WORK TASK: Please print exactly the lines from the one containing "This screenshot has height=181, width=359." through the last line of the records, and only those. Leave out any pictures.

[INFORMATION SUPPLIED — start]

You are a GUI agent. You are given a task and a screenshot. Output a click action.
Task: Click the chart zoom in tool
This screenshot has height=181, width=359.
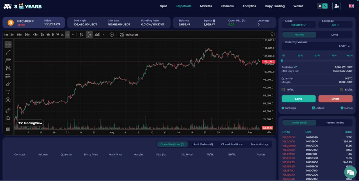pos(8,118)
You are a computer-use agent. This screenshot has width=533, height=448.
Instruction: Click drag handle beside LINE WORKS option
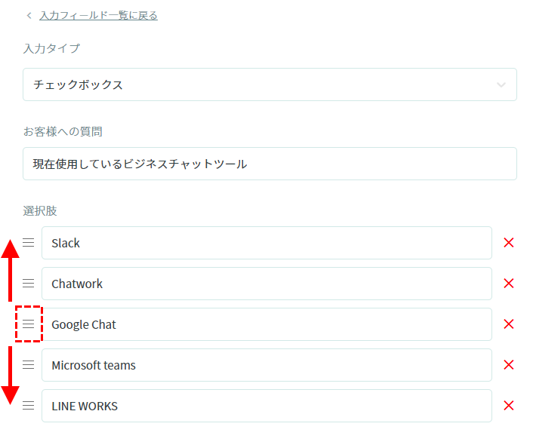coord(28,406)
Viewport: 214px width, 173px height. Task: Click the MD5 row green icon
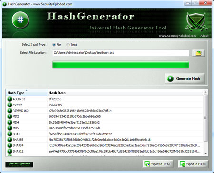(10, 128)
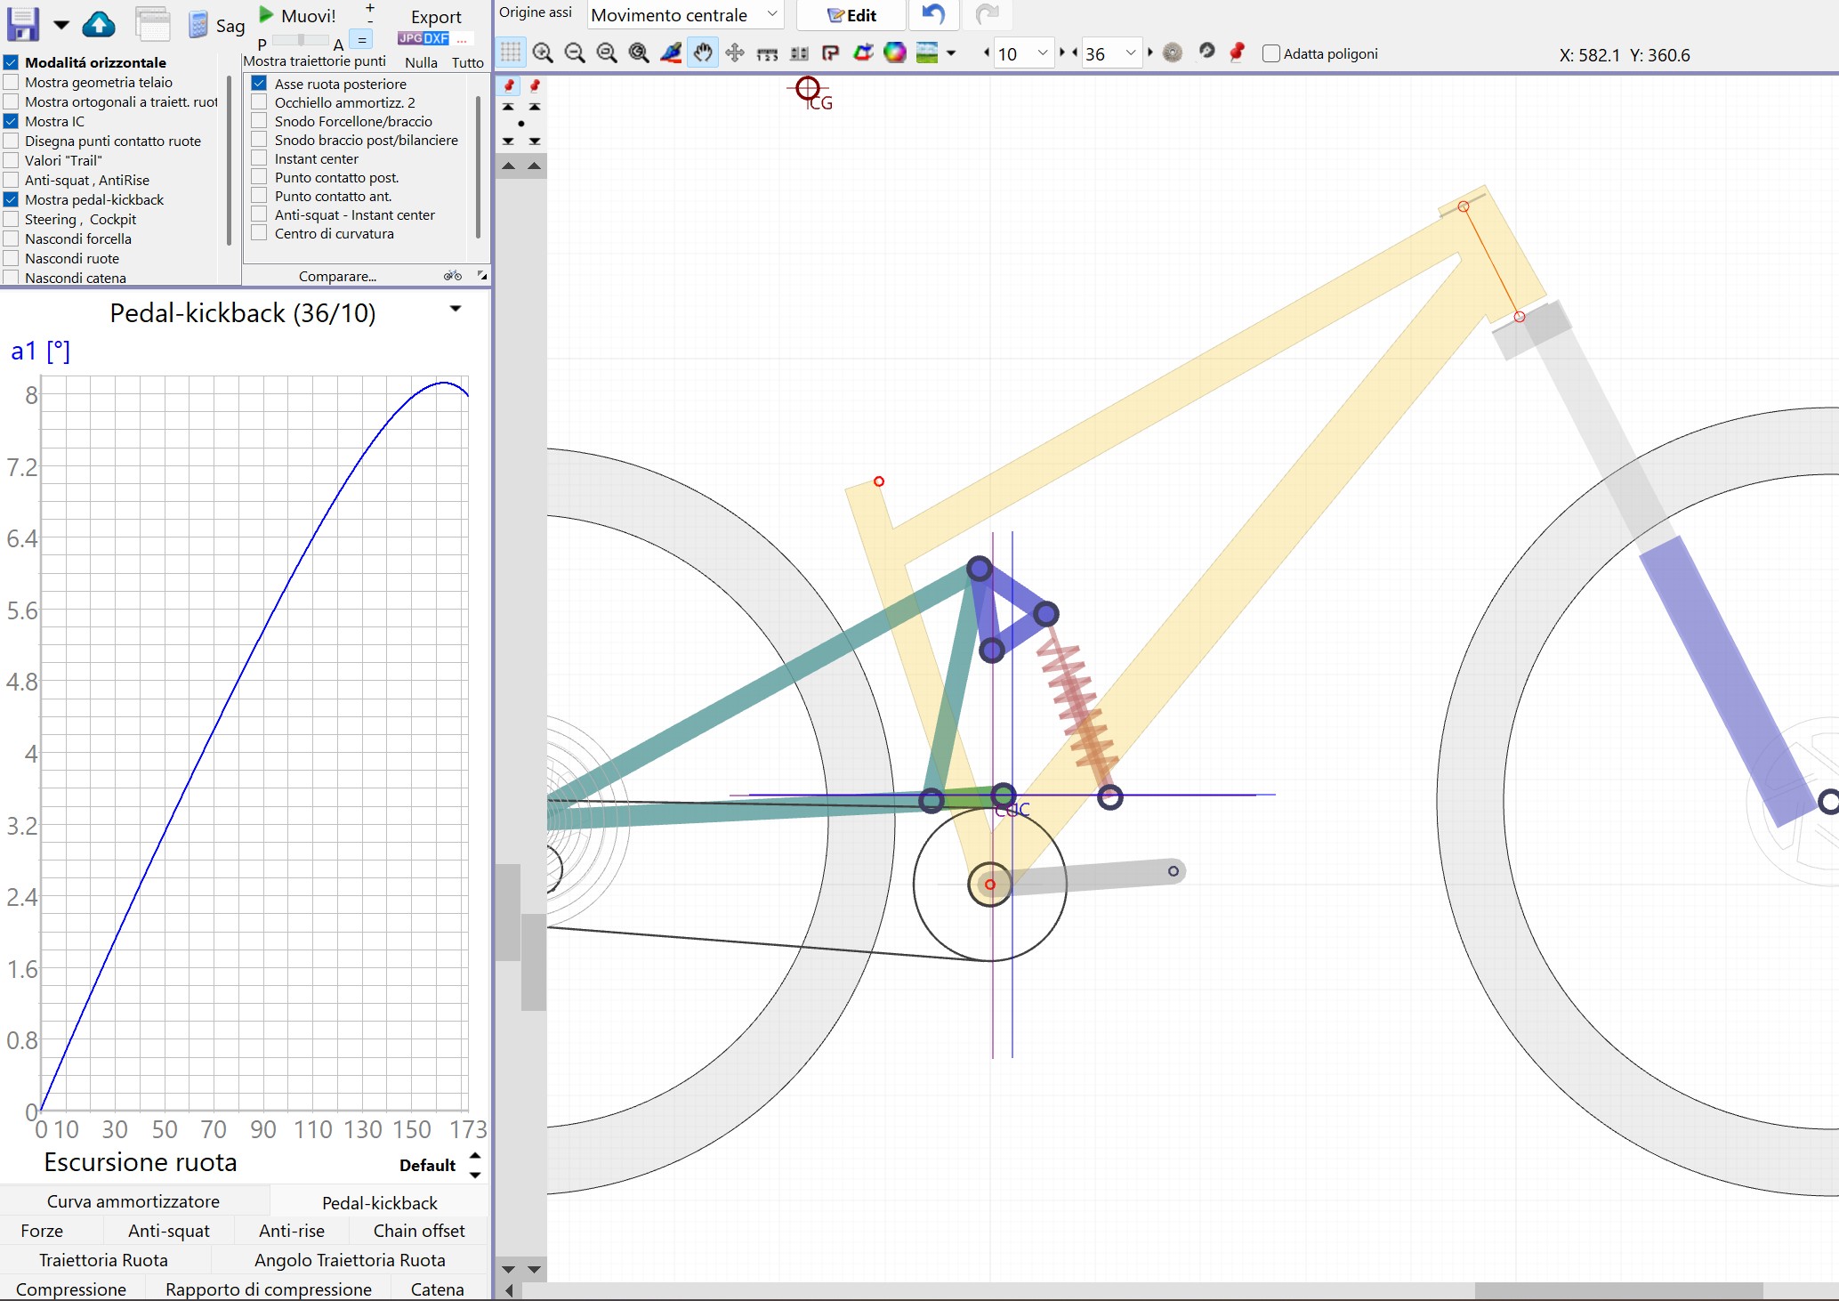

[INFORMATION SUPPLIED — finish]

SOLVED EXERCISE:
This screenshot has height=181, width=359.
pos(8,118)
You are a computer-use agent. This screenshot has width=533, height=448.
Instruction: Click drag handle beside LINE WORKS option
coord(28,406)
Viewport: 214px width, 173px height. Task: Click the MD5 row green icon
(10, 128)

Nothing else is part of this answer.